Stichwort Libor - 2. Zinssenkung in diesem Jahr

Die Schweizerische Nationalbank hat den Dreimonate-Libor Anfang 2000 als neuen geldpolitischen Referenzzins eingeführt. Als Libor (London interbank offered rate) werden Zinssätze bezeichnet, die von der British Bankers Association täglich fixiert werden. Es handelt sich um Sätze, die grosse Banken für ungedeckte Geldmarktkredite untereinander verlangen.

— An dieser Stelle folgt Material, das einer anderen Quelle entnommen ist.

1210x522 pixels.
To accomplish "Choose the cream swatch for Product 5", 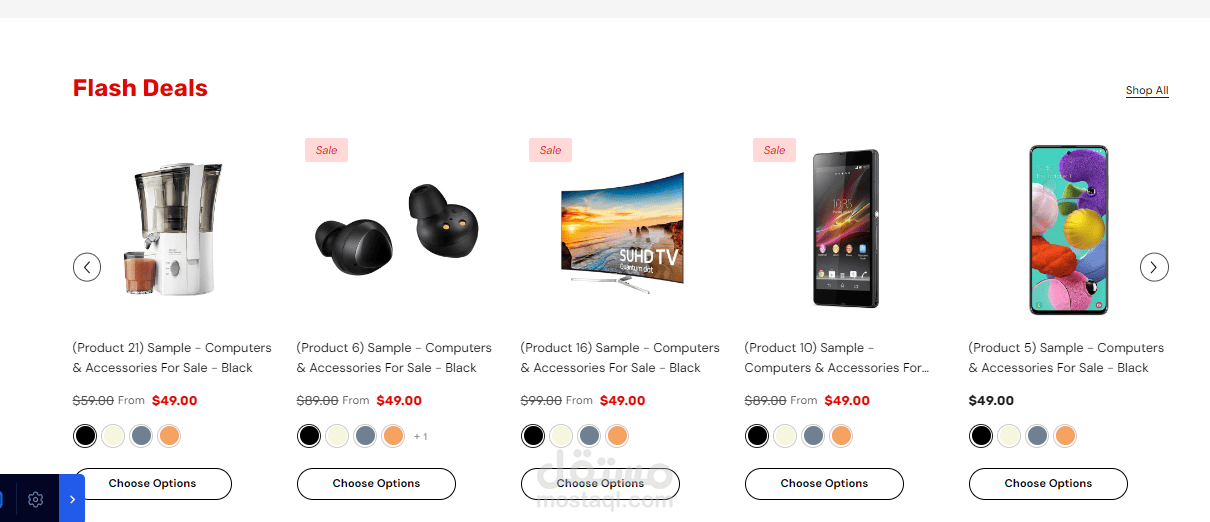I will [1009, 436].
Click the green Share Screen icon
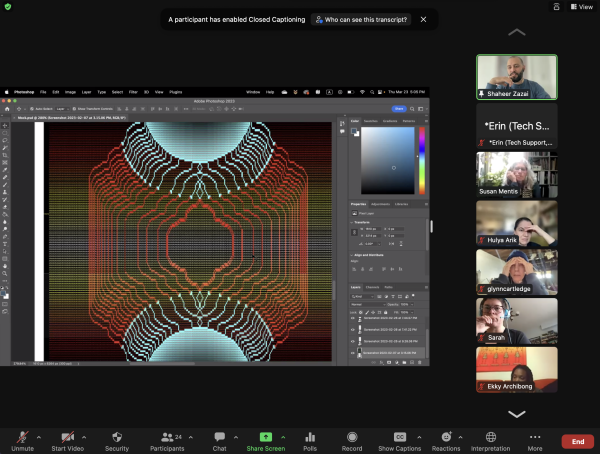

Dieser Inhalt wurde am 26. Juli 2002 - 14:12 publiziert

Der Schweizerfranken-Libor entspricht dem Durchschnitt der aktuellen Zinskonditionen von acht führenden Banken. Er gilt als zentrale Grösse für die Refinanzierung von erstklassigen Banken und Unternehmungen.

Die Nationalbank beeinflusst den Libor indirekt über ihre Wertpapierpensionsgeschäfte beziehungsweise den dafür verlangten Repo-Satz.

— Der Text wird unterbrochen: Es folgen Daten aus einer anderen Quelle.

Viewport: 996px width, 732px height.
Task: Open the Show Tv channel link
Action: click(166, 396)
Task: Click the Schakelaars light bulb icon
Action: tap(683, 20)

Seit 11. September immer wieder Reduktion

Das Libor-Zielband wurde von der Nationalbank im Jahre 2000 zunächst in drei Schritten von 1,25 bis 2,25 Prozent auf 3,0 bis 4,0 Prozent angehoben.

Letztes Jahr folgten dann vier Zinssenkungen zurück auf das Anfangsniveau, wobei die Notenbank im September in einem beispiellosen Schritt den Leitzins innerhalb einer Woche gleich zwei Mal um einen halben Punkt zurücknahm.

Damit reagierte sie auf die Flucht in den Franken nach den Terroranschlägen in den USA. Nach einer Reduktion um 0,5 Prozentpunkte am vergangenen 2. Mai folgt nun die zweite Senkung im laufenden Jahr im gleichen Ausmass auf einen neuen Tiefststand.

Nachdem die Nationalbank in der Anfangsphase des neuen Konzepts auch Zwischenschritte vorgenommen und den Zielbereich innerhalb des unveränderten Zinsbands neu definiert hatte, erklärte sie im ergangenen Dezember, Zinsentscheide in der Regel bei den vierteljährlich vorgenommenen Lagebeurteilungen zu fällen. Vorbehalten bleiben aussergewöhnliche Lagen.